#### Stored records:
- - - - - - -

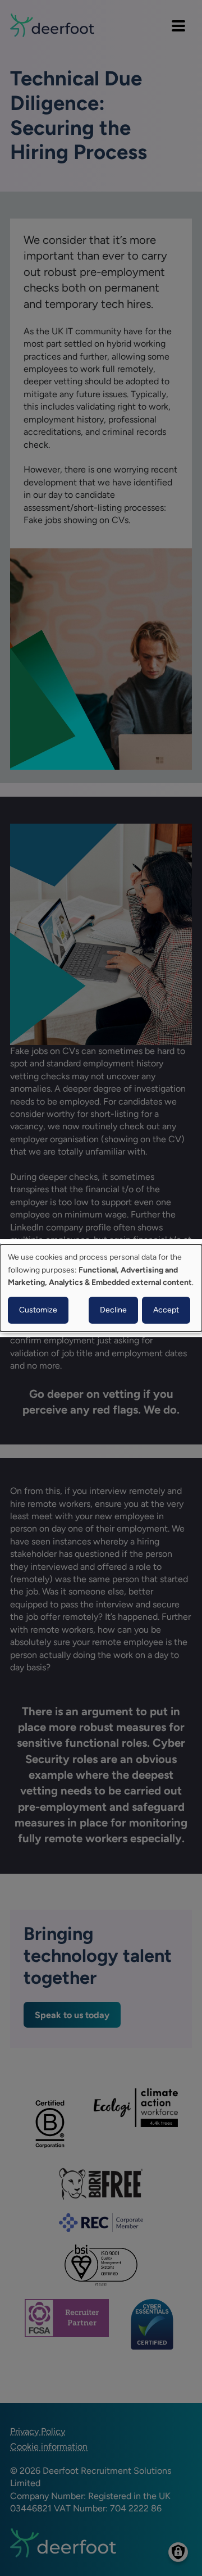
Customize (38, 1310)
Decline (113, 1310)
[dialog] (101, 1288)
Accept (166, 1310)
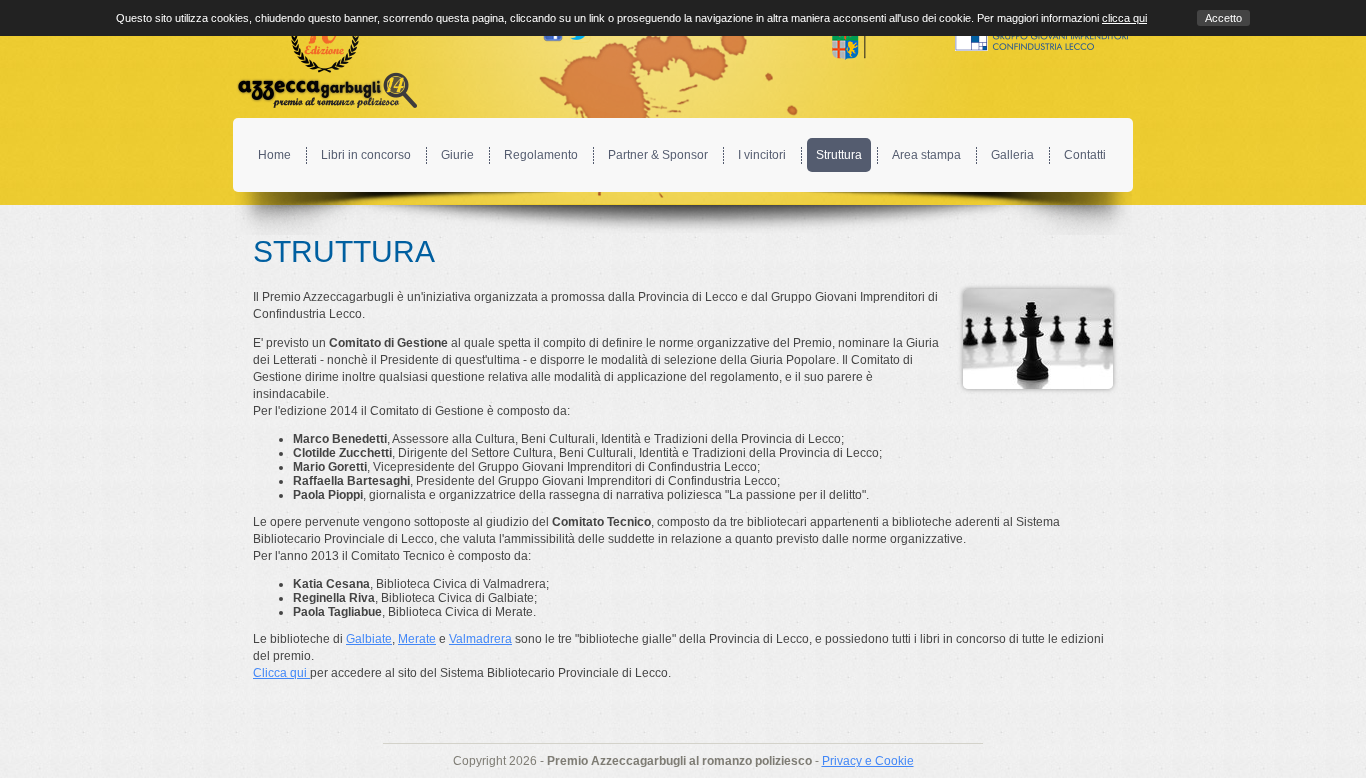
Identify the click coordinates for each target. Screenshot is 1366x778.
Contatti (1085, 155)
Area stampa (926, 155)
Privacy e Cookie (868, 761)
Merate (417, 639)
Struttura (839, 155)
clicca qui (1124, 18)
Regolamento (541, 155)
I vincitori (762, 155)
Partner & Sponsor (658, 155)
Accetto (1223, 18)
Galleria (1012, 155)
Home (274, 155)
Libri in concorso (366, 155)
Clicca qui (281, 673)
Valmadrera (480, 639)
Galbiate (369, 639)
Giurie (457, 155)
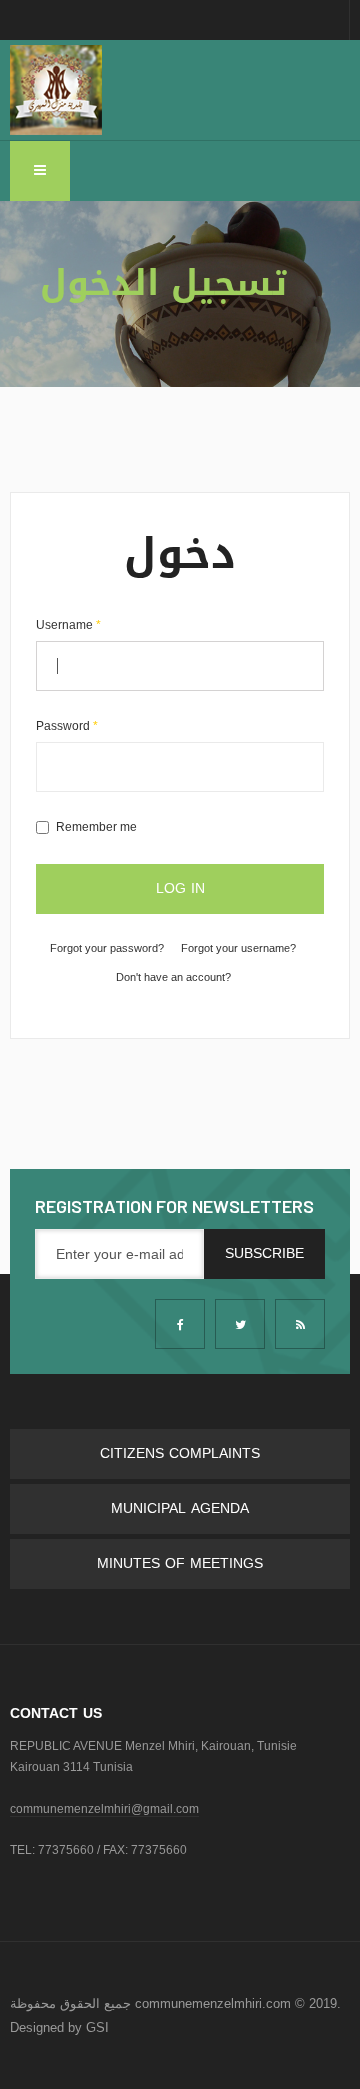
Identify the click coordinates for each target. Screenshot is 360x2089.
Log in (180, 888)
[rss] (300, 1324)
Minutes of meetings (180, 1563)
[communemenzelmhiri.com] (56, 90)
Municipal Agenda (180, 1508)
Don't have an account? (173, 977)
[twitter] (240, 1324)
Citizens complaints (180, 1453)
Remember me (96, 827)
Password (67, 726)
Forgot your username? (238, 948)
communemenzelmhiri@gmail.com (104, 1809)
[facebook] (180, 1324)
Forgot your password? (107, 948)
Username (68, 625)
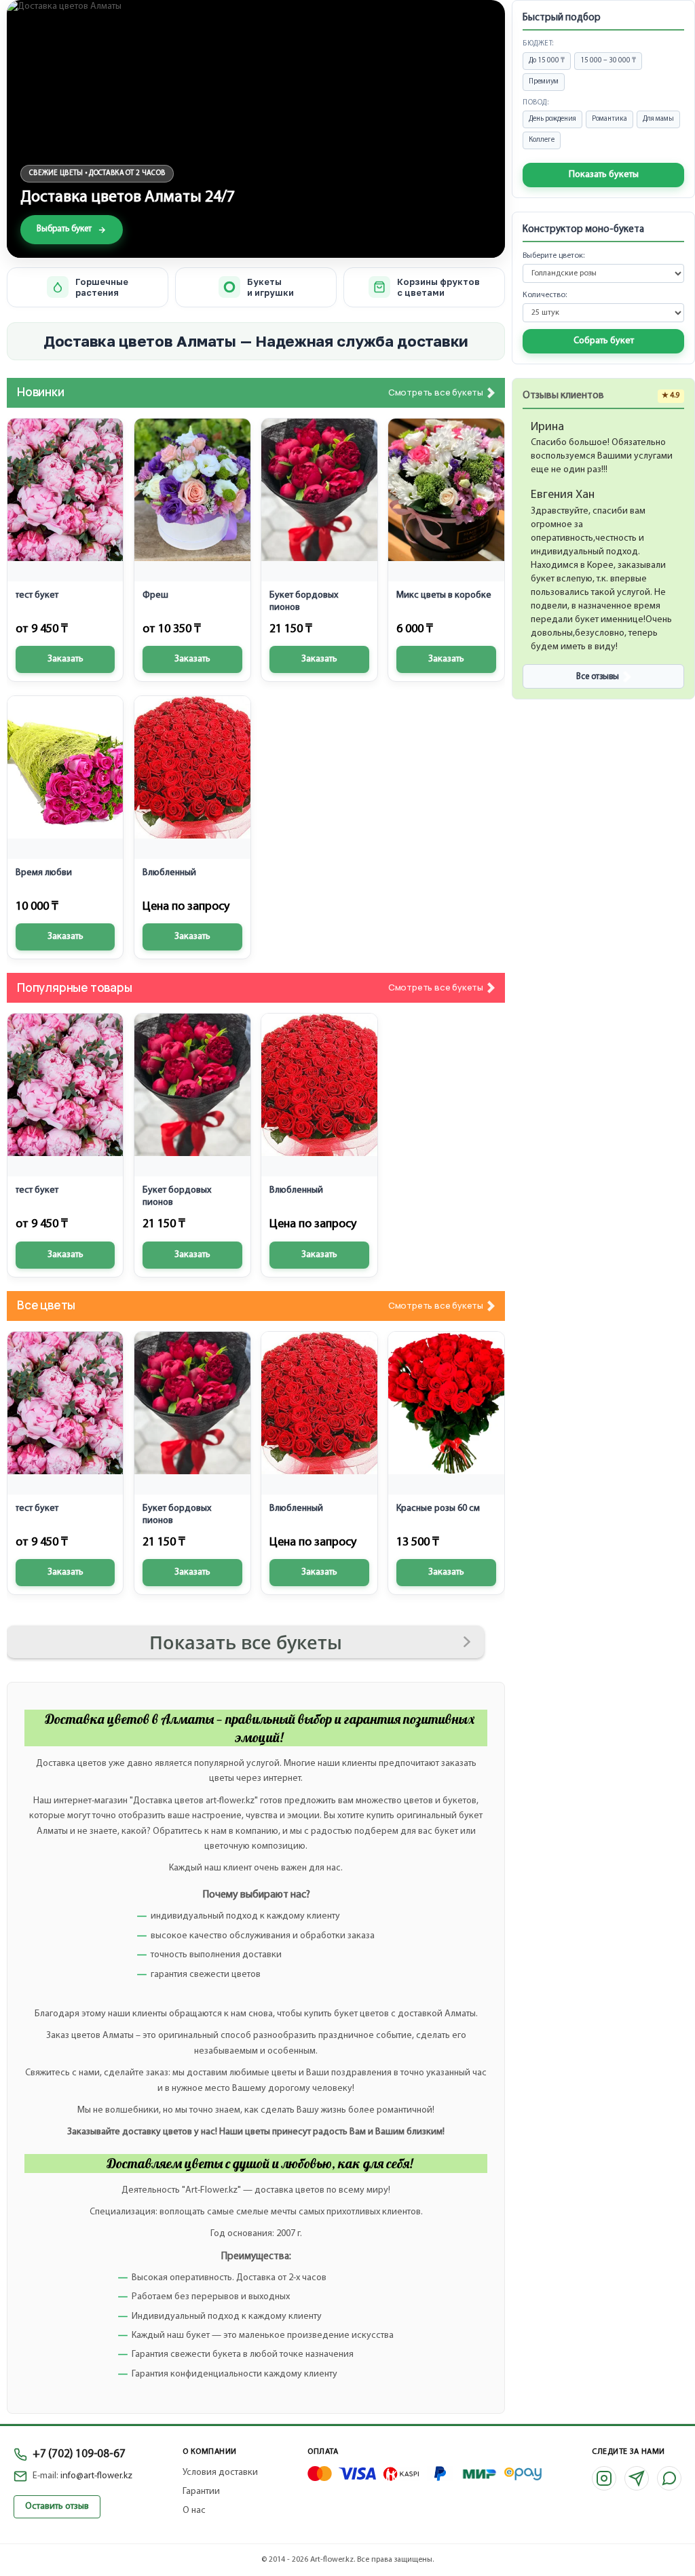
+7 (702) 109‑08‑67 (79, 2454)
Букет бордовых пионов (303, 601)
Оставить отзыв (57, 2506)
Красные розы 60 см (438, 1508)
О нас (194, 2510)
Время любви (44, 873)
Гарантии (201, 2491)
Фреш (155, 595)
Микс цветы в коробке (443, 595)
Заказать (65, 659)
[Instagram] (604, 2478)
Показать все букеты (245, 1642)
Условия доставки (220, 2472)
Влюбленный (169, 873)
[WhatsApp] (669, 2478)
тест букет (37, 595)
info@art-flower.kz (96, 2476)
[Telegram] (636, 2478)
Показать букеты (604, 175)
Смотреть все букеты (435, 392)
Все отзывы (597, 676)
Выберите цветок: (553, 256)
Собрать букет (604, 341)
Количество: (545, 295)
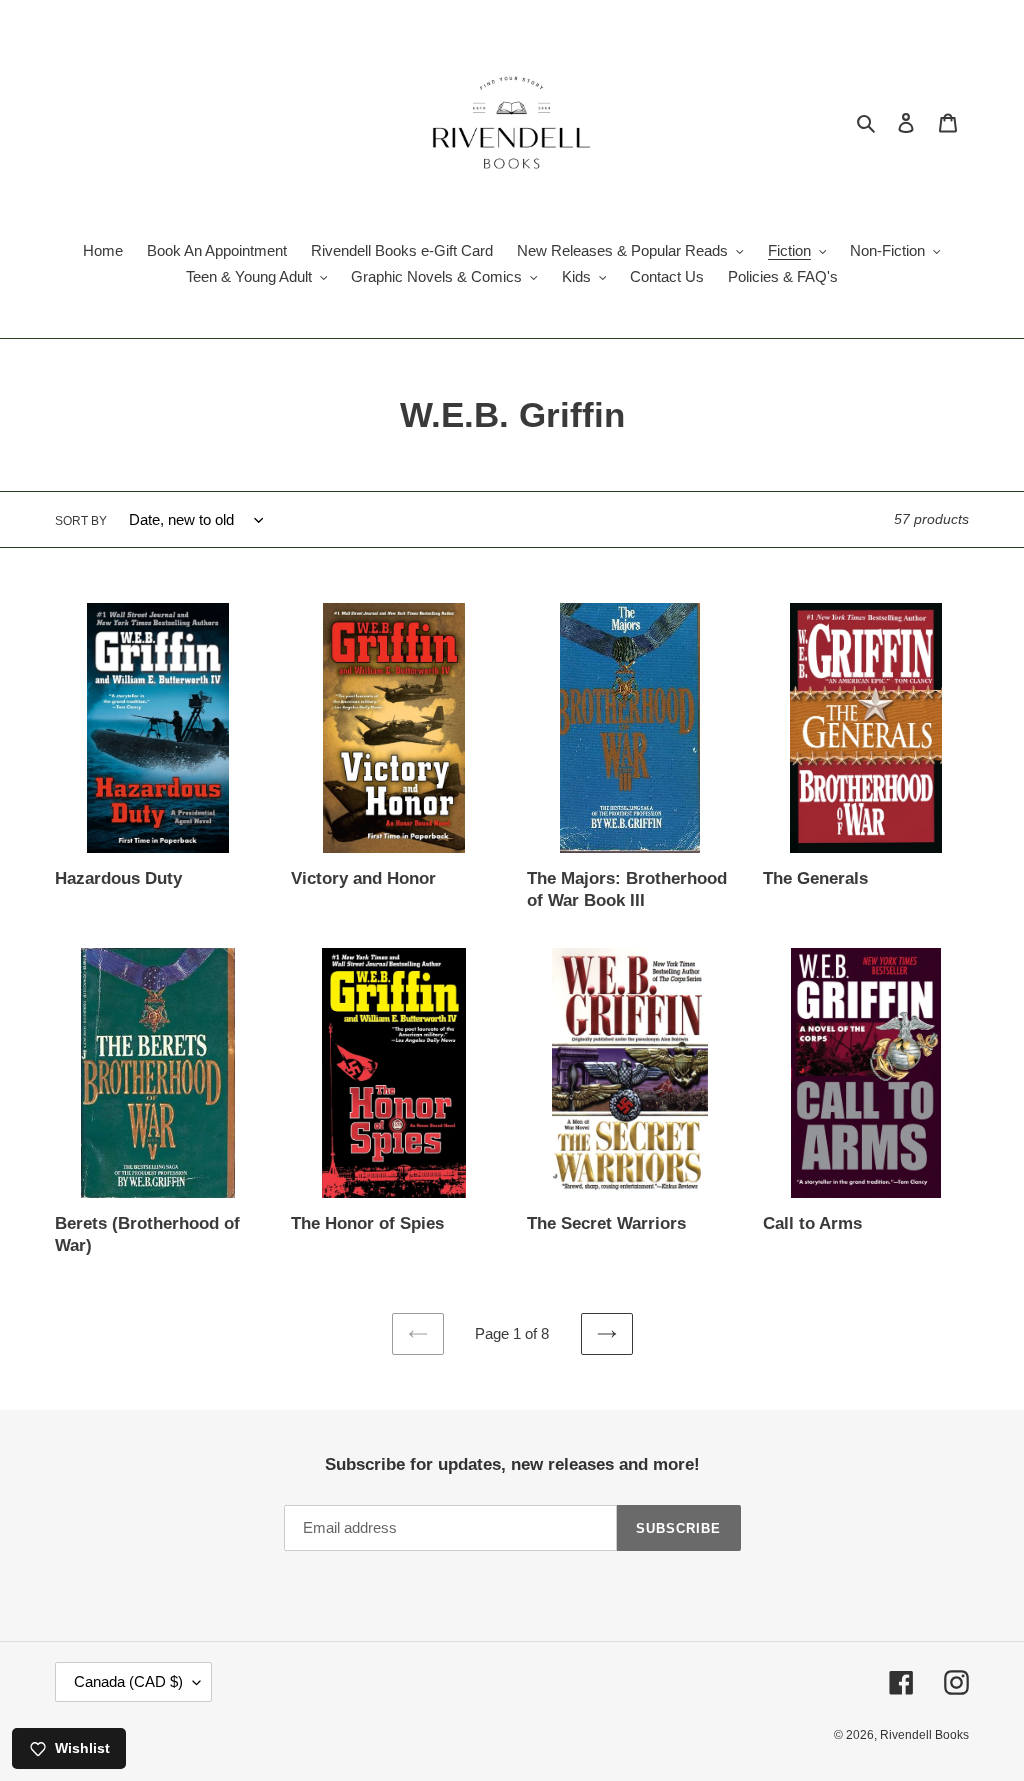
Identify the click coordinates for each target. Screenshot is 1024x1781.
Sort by (81, 521)
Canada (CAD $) (128, 1681)
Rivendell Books (924, 1735)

- - - - - - -

#### Exercise objective:
Across the records above, count each line that holds the word "Forgot" and give only the resulting number.

#### Expected output:
2